I started taking it before I went overseas. Got 6 months in. My boobs were sore all the time. When I went overseas I was told to stop taking it in case I got a gonadoblastoma and the estrogen might have helped it grow. I enjoyed not having sensitive breasts… a lot.

Since then I haven’t been back to the doctor about it. I’m scared, to be honest. I don’t want to have surgery, and I don’t want to menstruate either. I’m also not that into the idea of having breasts.

There is an alternate option, though. Through some research, I’ve found a drug that is like a synthetic estrogen, but only prevents osteoporosis and doesn’t act like estrogen in a sex-hormone way. It’s called Evista. I plan to speak to the doctor about it, when I eventually get around to seeing one :/

It’s good to get all that off my chest.

BTW, I suppose I should also mention I can’t have children.

Back to Work

Thursday, January 8th, 2009

Ah yes, it felt like I’d never left. Unfortunately.

That’s right, today I went back to work for the first time since I broke my foot, back on the last Friday of November. I was given the all clear for my foot on the fifth. It, however, has s ome discomfort now that I have been on it for work. It’s a slight worry, but the doc said it would heal itself. It’s been near on six weeks now, which is how long it was supposed to take, but clearly it hasn’t healed entirely yet. It’s not really posing a problem, though.

I guess this kind of hails the end of my good times. Well, I don’t want to think of it that way. I should think of it more as “back to the routine”. The past week or two has been pretty lazy for me. I have spent a lot of time playing Sonic games. An unhealthy amount of time, even. I have also been spending a lot of time browsing the forums of Sonic Retro, as I came across their Sonic 2 HD project, which looks utterly tasty. Sonic the Hedgehog 2 is the first game I ever loved. It started while watching my eldest sister Kelly’s boyfriend (and now husband) Glen playing it on his Sega Mega Drive. The Sonic 2 HD project will be the same wonderful game, just with updated, beautiful graphics which are based faithfully on the original sprites, just High Definition. Example:

Sonic and Tails

Forgive my geekitude, but I just CAN’T WAIT for them to make this game. Despite my current projects, I’m toying with the idea of contributing, if I can get their “uber” art style down.

Anyway, that’s it from the world of Natalie today.

Working Over the Holidays

Monday, December 22nd, 2008
My Broken Bone Broken bones aren’t meant to feel this liberating.

Late November, I was blessed with a broken fifth metatarsal.

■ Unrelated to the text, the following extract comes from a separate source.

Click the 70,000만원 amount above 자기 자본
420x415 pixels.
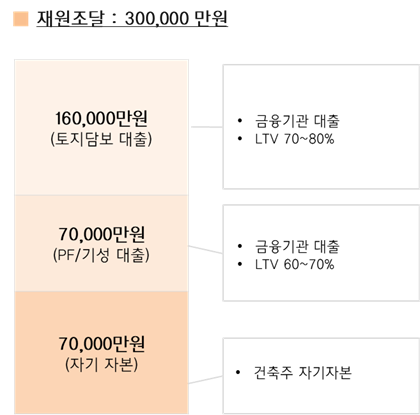point(101,344)
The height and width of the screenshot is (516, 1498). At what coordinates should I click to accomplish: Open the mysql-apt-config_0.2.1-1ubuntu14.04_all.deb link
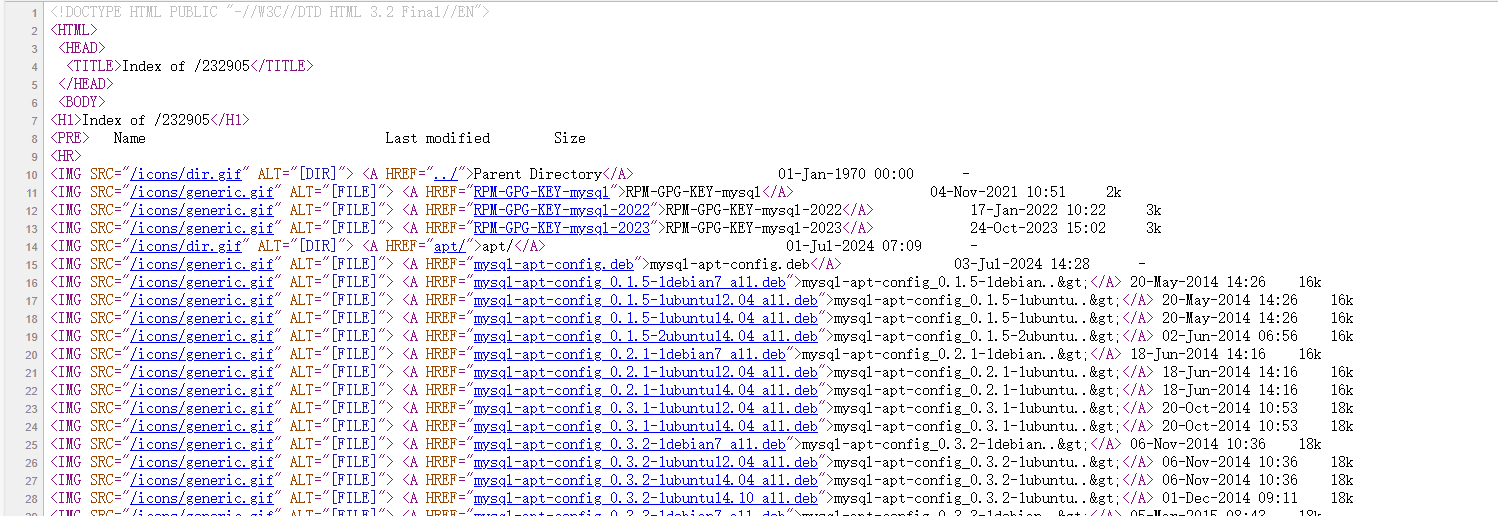[645, 390]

“Blessed?” you ask? Well, okay, so that’s a slight exaggeration. What I mean is that it gave me something of a “free pass” through the holiday period. For the first time in six years, I do not have to face the horrors of working in the service industry on Christmas Eve. Thank you, little bone, thank you so very much.

But wait! There’s more!

Being so inactive, though I’m sure it’s bad for my health, also allowed my creativity to flow, and it’s what caused so many project ideas to form. I was already working on my novel for NaNoWriMo, but most other things surfaced during my idle time.  It really pays to take a time out once in a while. I’ve finally figured out how my motivation works, or at least I think so.

Anyway, I think this has put things into perspective for me. I’ve had a great three weeks of crutch-wielding, arse-sitting and sounding like something out of a haunted house as I walk (clank, bonk, phwoosh, clank…), as Mum put it the other day.

It has also brought to the forefront other medical concerns that I have been putting off. Might talk about that in a future blog.